Experimental Philosophy, Old and New
Modern philosophy begins, in many ways, with what was known as “experimental philosophy” — the name given to the work of Galileo and Bacon.
Recently, a new group of philosophers lead by Joshua Knobe have adopted the same name for what they do. They begin by collecting data about what non-philosophers think about issues, and use this as their starting point for philosophizing about those issues.
What they are doing is at least what Aristotle called collecting the “endoxa,” and perhaps also “preserving the phenomena.”
Collecting Endoxa and Preserving Phenomena
Drawing on the work of Pritzl (see n. 3, below), we can say that the endoxa, for Aristotle, are the “received opinions,” the “how things appear to people,” or “the phenomena as reported by people.” The endoxa come in three varieties:
- the opinions of the many,
- the opinions of the wise, and
- the opinions of the wisest.
Then, drawing on the work of both Pritzl and Owen (see n. 3, below), we can say that a good theory, for Aristotle, is one that saves the appearances/preserves the phenomena: it harmonizes all three categories of endoxa about the topic at hand with each other and with how things appear to the investigator him- or herself (after his or her own investigation).

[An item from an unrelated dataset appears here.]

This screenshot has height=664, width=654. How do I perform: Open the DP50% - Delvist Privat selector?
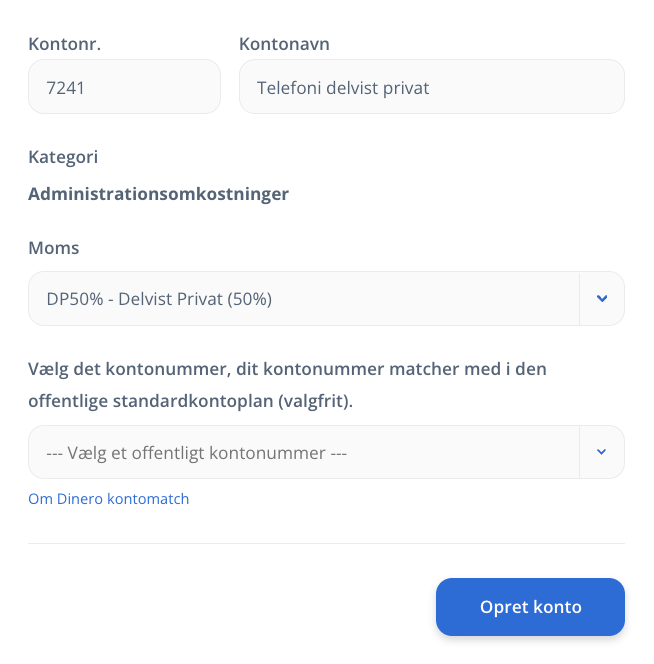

That is, you have to come up with a theory that takes a stand on what the truth is about the issue, and that explains how, if that is the truth, it would be at least reasonable for the many to think what they do about the issue, the wise to think what they do, and the wisest of the wise to think what they do.
My Assessment
I, for one, think Aristotle’s method (as described by Pritzl and Owen), is a fantastic way to think about what a philosophical theory should do.
What the current group of experimental philosophers are doing is collecting the first of Aristotle’s categories of endoxa: the opinions of the many. I’m not familiar enough with their work, however, to say whether they then go on to collect the other two categories, and then develop theories that “save” all the phenomena on the issue.
However else they might differ from Aristotle, their method at least begins in an Aristotelian manner. The original experimental philosophers wouldn’t like this — rebels against the Aristotelian hegemony as they were — but I think starting with Aristotle is usually wise.
Notes:
1. On Galileo as experimental philosopher, I linked above to John Elliot Drinkwater Bethune, Life of Galileo Galilei: with illustrations of the advancement of experimental philosophy, from 1832.
2. On Bacon as experimental philosopher, I linked above to the twelfth of Voltaire‘s Letters on the English.
3. My discussion of endoxa and saving the appearances comes from Kurt Pritzl, “Opinions as Appearances: ‘Endoxa’ in Aristotle,” Ancient Philosophy 14, no. 1 (1994): 41–50; and G. E. L. Owen, “Tithenai ta phainomena,” in G. E. L. Owen, Logic, Science and Dialectic: Collected Papers in Greek Philosophy, ed. Martha Nussbaum (New York: Cornell University Press, 1986), 239–51. I hope I have not misrepresented their work. Fr. Pritzl was one of my professors at The Catholic University of America, and is greatly missed.